Communication is an important aspect of human interaction and is a complicated process, and it can be difficult to pinpoint where or with whom an interaction begins and ends. It can be beneficial to consider various communication models at times. 

Understanding the various communication channels and how to use them effectively is critical for effective communication in a variety of contexts, including personal relationships, business interactions, and social settings.

Coding Theory

Coding theory is the study of how to secure information during transmission from errors or interference. Its goal is to create methods to ensure that information is sent correctly and without errors. It began in the 1940s with Claude Shannon's work and has subsequently resulted in the development of various error-correcting codes, such as Hamming codes and Reed-Solomon codes, which are now utilized in modern communication systems. As digital communication and storage systems evolve, coding theory will remain an important subject of research to ensure that information is reliably and securely delivered and saved.

• Tasks in Coding Theory

Error Detection is a great aid in high-quality maintenance. Without this, a large digital system becomes unmaintainable. 

Error Correction is the process of detecting errors in transmitted messages and reconstructing the original error-free data is known as error correction. This ensures that messages are received correctly and without errors.

• Goals of Coding Theory

1. Improve the reliability of digital communication by devising methods that enable the receiver to decide whether there have been errors during the transmission.

2. If there are, to possibly recover the original message (error correction).

Source coding, also known as data compression, is the process of reducing the amount of data required to represent a piece of information. The goal of source coding is to minimize the number of bits used to represent the information without sacrificing too much of its quality. There are different techniques for source coding, but the most common ones include entropy coding (e.g., Huffman coding), dictionary coding (e.g., Lempel-Ziv-Welch), and transform coding (e.g., the discrete cosine transform).

Error control coding, on the other hand, is the process of adding redundancy to the data in order to detect and correct errors that may occur during transmission or storage. The goal of error control coding is to ensure that the receiver can recover the original data even if some bits are corrupted or lost during transmission. The two most common techniques for error control coding are block codes (e.g., Hamming codes, Reed-Solomon codes) and convolutional codes (e.g., Viterbi algorithm).

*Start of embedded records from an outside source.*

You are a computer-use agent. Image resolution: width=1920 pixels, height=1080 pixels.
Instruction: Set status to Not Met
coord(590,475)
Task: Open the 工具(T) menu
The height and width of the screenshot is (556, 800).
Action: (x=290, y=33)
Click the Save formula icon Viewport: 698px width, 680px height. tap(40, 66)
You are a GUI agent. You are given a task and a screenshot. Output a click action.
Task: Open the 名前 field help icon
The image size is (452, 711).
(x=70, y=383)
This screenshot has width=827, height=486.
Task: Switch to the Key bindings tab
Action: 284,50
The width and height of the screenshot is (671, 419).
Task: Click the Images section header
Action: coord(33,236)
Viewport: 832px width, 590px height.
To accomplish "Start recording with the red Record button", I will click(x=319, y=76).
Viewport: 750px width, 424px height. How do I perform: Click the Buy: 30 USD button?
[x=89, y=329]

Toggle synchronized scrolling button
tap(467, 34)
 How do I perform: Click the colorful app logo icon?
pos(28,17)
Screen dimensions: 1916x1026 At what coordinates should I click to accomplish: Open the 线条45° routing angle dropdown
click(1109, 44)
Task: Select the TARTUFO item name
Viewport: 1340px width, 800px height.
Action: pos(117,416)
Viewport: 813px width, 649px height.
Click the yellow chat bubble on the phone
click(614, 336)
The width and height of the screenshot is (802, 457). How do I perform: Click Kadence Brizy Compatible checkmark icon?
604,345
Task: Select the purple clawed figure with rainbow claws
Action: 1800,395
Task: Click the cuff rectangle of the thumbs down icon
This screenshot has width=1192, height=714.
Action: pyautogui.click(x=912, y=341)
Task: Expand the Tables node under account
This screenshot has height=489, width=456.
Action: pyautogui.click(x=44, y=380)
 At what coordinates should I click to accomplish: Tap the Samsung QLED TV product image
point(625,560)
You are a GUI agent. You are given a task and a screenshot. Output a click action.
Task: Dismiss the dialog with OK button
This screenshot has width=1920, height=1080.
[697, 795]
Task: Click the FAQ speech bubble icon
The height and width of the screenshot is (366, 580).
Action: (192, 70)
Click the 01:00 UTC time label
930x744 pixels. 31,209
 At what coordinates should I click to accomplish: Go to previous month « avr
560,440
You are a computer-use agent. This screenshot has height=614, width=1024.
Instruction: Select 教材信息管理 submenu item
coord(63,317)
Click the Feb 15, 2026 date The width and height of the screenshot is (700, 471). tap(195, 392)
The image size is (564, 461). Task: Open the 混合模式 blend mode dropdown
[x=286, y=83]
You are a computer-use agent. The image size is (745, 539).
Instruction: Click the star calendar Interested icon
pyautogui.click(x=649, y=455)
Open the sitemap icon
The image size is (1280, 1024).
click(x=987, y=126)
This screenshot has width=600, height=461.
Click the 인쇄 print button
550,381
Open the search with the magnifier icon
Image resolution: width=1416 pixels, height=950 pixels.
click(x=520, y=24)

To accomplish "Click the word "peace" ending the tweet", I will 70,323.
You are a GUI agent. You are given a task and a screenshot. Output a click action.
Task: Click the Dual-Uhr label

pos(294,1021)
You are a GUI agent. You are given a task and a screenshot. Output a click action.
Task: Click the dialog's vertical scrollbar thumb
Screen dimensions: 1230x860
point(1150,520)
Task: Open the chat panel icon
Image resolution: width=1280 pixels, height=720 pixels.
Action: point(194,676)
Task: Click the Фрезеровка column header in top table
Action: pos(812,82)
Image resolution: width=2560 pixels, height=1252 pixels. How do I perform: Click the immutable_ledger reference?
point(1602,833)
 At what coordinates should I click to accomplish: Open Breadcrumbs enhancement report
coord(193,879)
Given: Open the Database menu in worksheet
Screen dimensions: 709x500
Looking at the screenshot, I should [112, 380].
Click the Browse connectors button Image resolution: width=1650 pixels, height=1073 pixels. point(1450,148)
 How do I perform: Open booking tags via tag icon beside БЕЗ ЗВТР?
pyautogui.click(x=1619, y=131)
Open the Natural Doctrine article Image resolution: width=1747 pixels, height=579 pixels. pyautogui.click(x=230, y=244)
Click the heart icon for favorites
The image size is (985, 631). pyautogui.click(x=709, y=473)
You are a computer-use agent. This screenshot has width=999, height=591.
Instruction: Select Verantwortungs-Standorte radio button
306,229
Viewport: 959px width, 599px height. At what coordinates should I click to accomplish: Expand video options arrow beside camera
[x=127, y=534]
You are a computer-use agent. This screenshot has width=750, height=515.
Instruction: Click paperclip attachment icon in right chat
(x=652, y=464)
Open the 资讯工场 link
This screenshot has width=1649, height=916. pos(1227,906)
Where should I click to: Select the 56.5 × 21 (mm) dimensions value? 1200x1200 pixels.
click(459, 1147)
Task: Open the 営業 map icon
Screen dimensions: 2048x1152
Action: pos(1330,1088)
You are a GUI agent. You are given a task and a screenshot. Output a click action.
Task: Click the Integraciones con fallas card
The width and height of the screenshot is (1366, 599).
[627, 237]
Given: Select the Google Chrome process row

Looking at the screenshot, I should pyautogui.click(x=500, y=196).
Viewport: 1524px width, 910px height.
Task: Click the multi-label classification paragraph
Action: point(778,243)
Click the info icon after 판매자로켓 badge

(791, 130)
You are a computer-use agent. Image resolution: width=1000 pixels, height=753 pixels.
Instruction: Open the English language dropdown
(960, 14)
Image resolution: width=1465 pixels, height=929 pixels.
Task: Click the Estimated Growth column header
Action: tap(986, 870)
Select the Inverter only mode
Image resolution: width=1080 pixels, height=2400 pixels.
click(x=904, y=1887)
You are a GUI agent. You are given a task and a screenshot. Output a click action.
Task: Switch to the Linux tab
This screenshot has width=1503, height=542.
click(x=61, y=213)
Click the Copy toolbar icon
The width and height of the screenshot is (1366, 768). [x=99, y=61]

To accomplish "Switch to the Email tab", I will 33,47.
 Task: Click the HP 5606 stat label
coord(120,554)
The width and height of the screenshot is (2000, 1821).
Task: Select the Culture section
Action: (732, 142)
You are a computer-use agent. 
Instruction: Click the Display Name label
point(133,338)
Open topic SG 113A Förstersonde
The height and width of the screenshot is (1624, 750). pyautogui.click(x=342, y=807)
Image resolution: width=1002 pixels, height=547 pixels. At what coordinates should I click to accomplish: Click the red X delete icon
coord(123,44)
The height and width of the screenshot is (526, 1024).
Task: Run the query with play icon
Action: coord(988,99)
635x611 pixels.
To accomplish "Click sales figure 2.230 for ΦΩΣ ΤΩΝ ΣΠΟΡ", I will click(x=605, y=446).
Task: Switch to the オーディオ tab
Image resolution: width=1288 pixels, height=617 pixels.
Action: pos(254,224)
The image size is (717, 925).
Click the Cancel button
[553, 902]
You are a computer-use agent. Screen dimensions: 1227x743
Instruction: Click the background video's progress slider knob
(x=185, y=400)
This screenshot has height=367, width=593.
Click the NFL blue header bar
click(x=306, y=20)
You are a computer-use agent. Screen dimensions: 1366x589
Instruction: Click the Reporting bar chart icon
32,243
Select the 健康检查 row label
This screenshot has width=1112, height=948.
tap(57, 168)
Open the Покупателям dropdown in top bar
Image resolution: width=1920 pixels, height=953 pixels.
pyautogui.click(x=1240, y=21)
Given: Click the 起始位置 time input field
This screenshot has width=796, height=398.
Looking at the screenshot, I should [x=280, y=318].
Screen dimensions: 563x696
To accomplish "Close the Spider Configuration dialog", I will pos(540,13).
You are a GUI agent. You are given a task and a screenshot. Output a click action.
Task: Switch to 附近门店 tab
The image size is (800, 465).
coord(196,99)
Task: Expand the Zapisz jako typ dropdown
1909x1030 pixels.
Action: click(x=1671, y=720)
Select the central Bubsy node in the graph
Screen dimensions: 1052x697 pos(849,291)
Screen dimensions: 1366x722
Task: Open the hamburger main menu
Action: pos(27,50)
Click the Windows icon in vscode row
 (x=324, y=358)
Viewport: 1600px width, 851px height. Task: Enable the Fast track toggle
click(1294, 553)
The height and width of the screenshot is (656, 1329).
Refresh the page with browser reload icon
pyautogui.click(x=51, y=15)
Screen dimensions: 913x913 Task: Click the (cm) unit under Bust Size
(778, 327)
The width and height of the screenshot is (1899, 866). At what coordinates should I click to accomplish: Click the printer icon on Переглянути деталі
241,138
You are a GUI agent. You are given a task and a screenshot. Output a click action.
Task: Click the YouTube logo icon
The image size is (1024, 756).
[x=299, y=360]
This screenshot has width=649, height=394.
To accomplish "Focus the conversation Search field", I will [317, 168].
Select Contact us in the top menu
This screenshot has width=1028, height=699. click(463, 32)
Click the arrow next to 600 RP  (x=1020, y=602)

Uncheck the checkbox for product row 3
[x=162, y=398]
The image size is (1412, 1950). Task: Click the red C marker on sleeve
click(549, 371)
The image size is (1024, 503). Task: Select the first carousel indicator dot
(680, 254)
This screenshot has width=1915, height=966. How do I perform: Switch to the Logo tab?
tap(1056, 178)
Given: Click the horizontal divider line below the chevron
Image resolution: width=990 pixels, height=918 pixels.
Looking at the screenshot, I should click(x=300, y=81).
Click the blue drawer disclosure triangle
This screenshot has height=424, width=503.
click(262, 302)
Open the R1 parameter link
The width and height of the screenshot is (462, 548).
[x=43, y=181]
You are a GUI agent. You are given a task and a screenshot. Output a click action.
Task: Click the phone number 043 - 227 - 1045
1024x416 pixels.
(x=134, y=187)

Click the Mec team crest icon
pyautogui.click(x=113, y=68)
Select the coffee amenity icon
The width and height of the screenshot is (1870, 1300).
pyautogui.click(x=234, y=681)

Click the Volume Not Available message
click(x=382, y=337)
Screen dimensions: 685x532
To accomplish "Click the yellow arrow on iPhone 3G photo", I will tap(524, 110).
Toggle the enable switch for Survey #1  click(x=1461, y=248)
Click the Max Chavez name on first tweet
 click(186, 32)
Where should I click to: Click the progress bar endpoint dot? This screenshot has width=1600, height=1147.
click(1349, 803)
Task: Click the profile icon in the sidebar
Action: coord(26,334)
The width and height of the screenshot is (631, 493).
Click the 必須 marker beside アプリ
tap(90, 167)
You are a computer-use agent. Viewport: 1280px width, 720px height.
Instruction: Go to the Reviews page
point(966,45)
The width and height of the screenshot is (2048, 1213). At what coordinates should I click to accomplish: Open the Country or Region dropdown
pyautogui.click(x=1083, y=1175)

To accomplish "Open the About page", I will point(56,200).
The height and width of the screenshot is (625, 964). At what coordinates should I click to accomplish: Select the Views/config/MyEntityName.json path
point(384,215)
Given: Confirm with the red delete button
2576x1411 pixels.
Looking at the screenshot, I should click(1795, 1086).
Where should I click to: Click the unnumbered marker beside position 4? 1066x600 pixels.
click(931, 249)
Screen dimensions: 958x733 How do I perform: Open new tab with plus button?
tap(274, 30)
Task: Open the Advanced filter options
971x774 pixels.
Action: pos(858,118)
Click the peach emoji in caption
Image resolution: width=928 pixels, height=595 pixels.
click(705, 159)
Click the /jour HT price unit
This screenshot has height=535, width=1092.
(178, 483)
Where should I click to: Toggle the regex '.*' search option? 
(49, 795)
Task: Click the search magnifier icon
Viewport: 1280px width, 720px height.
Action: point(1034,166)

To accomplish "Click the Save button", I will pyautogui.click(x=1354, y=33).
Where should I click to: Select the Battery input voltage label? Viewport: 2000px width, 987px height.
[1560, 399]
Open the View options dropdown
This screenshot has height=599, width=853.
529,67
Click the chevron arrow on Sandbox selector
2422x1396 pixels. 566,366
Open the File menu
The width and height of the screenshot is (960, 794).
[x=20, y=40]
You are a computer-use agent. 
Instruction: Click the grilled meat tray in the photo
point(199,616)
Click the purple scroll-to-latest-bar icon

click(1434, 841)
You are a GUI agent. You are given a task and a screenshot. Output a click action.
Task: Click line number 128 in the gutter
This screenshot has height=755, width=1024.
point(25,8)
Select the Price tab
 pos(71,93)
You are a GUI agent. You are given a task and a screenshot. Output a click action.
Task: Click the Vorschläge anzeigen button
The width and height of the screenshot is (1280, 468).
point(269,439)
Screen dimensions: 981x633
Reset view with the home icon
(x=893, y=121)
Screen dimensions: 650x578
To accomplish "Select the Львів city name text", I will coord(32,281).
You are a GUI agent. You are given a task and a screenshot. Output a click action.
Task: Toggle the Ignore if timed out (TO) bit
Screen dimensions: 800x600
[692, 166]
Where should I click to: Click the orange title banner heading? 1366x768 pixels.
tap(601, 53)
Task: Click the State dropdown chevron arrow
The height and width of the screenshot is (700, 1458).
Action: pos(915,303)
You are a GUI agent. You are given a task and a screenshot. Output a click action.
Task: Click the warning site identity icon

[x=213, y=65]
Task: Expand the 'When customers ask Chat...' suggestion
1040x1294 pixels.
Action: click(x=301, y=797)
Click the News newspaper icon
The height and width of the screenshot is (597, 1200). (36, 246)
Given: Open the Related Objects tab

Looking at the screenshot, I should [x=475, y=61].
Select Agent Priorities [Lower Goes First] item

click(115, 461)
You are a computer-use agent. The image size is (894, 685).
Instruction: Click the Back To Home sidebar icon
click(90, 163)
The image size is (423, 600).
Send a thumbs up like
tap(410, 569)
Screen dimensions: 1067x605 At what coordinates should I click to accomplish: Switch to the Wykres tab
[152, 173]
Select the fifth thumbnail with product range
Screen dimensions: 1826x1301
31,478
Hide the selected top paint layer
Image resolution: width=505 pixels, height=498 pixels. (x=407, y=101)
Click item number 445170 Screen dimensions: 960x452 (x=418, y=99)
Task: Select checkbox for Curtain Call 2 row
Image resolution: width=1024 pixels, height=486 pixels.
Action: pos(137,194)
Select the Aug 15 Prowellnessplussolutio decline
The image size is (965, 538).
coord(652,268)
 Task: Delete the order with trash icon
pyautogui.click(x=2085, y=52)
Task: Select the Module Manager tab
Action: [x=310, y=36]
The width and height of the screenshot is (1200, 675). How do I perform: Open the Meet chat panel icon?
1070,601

The processes of source coding and error control coding can be combined to achieve better performance. For example, the source data can be compressed using source coding techniques and then protected using error control coding techniques before transmission. At the receiver, the data can be first decoded using error control coding techniques and then decompressed using source coding techniques to recover the original information. This combination of techniques is used in many communication and storage systems, such as digital television, mobile phones, and computer networks.

Parity Check

A simple technique for error detection in data transmission. It involves adding an extra bit, called a parity bit, to the data being transmitted. The parity bit is chosen such that the total number of 1s in the transmitted data and the parity bit are always even or odd. If the receiver detects an odd number of errors in the received data, it knows that there must have been an error in the transmission.

Example:

Consider the transmission of the 8-bit data word 11010101. We can add a parity bit such that the total number of 1s in the transmitted data and the parity bit are always even. We can set the parity bit to 1, since there are already an odd number of 1s in the data. The transmitted data word would be 110101011.

If an error occurs during transmission and one of the bits is flipped, the receiver can detect the error by checking the parity of the received data word. If the received data word has an even number of 1, the receiver assumes that the transmitted data was correct. If the received data word has an odd number of 1, the receiver knows that there was an error in the transmission.

While parity check is a simple and easy-to-implement technique, it can only detect single-bit errors. If there are multiple bit errors or if two errors occur in the same bit position, parity check may not detect the errors.

Hamming Distance

A measure of the difference between two binary words It is the number of positions at which the two words differ. Hamming distance is commonly used in error control coding, particularly in the design of error-correcting codes.

Example: 

Consider the two 8-bit data words 11010101 and 11110101. The Hamming distance between these two words is 1, since they differ in only one bit position (the fifth bit).

Error-correcting codes, such as the Hamming code, use the Hamming distance to detect and correct errors in the transmitted data. By adding redundancy bits to the data, an error-correcting code can be designed to detect and correct a certain number of errors. The number of errors that can be corrected depends on the Hamming distance of the code. For example, a code with a Hamming distance of 3 can detect and correct any single-bit error, while a code with a Hamming distance of 4 can detect and correct any two-bit error.